§ Action item
Be exact. Print each record as it stands.

Items listed in a dataset:
+++

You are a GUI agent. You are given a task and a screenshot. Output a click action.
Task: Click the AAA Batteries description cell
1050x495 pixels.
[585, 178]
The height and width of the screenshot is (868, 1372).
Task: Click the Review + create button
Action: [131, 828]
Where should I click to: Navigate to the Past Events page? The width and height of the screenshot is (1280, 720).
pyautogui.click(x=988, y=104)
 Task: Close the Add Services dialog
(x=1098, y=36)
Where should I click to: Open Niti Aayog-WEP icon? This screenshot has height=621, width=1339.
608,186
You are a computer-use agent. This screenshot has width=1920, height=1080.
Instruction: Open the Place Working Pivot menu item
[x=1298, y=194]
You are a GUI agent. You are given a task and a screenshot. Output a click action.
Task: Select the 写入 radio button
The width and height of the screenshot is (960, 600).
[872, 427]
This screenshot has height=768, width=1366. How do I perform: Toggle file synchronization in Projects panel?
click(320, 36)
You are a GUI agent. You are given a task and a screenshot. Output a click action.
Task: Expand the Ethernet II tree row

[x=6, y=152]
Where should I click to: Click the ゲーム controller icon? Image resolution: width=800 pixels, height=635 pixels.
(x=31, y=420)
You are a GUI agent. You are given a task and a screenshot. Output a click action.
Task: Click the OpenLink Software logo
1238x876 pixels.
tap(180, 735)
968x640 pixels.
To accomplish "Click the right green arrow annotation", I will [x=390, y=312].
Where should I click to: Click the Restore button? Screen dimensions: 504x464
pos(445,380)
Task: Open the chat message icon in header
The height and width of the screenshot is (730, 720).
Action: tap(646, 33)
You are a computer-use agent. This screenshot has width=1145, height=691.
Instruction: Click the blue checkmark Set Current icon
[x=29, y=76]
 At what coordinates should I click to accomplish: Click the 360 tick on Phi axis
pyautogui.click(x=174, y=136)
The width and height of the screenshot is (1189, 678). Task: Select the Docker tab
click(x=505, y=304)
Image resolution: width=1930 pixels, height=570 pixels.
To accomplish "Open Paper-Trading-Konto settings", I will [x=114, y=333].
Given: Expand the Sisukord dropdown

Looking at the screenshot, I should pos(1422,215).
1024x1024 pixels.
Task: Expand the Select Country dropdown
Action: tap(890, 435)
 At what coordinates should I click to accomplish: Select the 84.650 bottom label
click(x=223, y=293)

+++

§ Exercise output
You are a GUI agent. You are given a task and a screenshot. Output a click action.
Task: Click the AAA Batteries description cell
1050x495 pixels.
[585, 178]
The height and width of the screenshot is (868, 1372).
Task: Click the Review + create button
Action: [131, 828]
Where should I click to: Navigate to the Past Events page? The width and height of the screenshot is (1280, 720).
pyautogui.click(x=988, y=104)
 Task: Close the Add Services dialog
(x=1098, y=36)
Where should I click to: Open Niti Aayog-WEP icon? This screenshot has height=621, width=1339.
608,186
You are a computer-use agent. This screenshot has width=1920, height=1080.
Instruction: Open the Place Working Pivot menu item
[x=1298, y=194]
You are a GUI agent. You are given a task and a screenshot. Output a click action.
Task: Select the 写入 radio button
The width and height of the screenshot is (960, 600).
[872, 427]
This screenshot has height=768, width=1366. How do I perform: Toggle file synchronization in Projects panel?
click(320, 36)
You are a GUI agent. You are given a task and a screenshot. Output a click action.
Task: Expand the Ethernet II tree row

[x=6, y=152]
Where should I click to: Click the ゲーム controller icon? Image resolution: width=800 pixels, height=635 pixels.
(x=31, y=420)
You are a GUI agent. You are given a task and a screenshot. Output a click action.
Task: Click the OpenLink Software logo
1238x876 pixels.
tap(180, 735)
968x640 pixels.
To accomplish "Click the right green arrow annotation", I will [x=390, y=312].
Where should I click to: Click the Restore button? Screen dimensions: 504x464
pos(445,380)
Task: Open the chat message icon in header
The height and width of the screenshot is (730, 720).
Action: tap(646, 33)
You are a computer-use agent. This screenshot has width=1145, height=691.
Instruction: Click the blue checkmark Set Current icon
[x=29, y=76]
 At what coordinates should I click to accomplish: Click the 360 tick on Phi axis
pyautogui.click(x=174, y=136)
The width and height of the screenshot is (1189, 678). Task: Select the Docker tab
click(x=505, y=304)
Image resolution: width=1930 pixels, height=570 pixels.
To accomplish "Open Paper-Trading-Konto settings", I will [x=114, y=333].
Given: Expand the Sisukord dropdown

Looking at the screenshot, I should pos(1422,215).
1024x1024 pixels.
Task: Expand the Select Country dropdown
Action: tap(890, 435)
 At what coordinates should I click to accomplish: Select the 84.650 bottom label
click(x=223, y=293)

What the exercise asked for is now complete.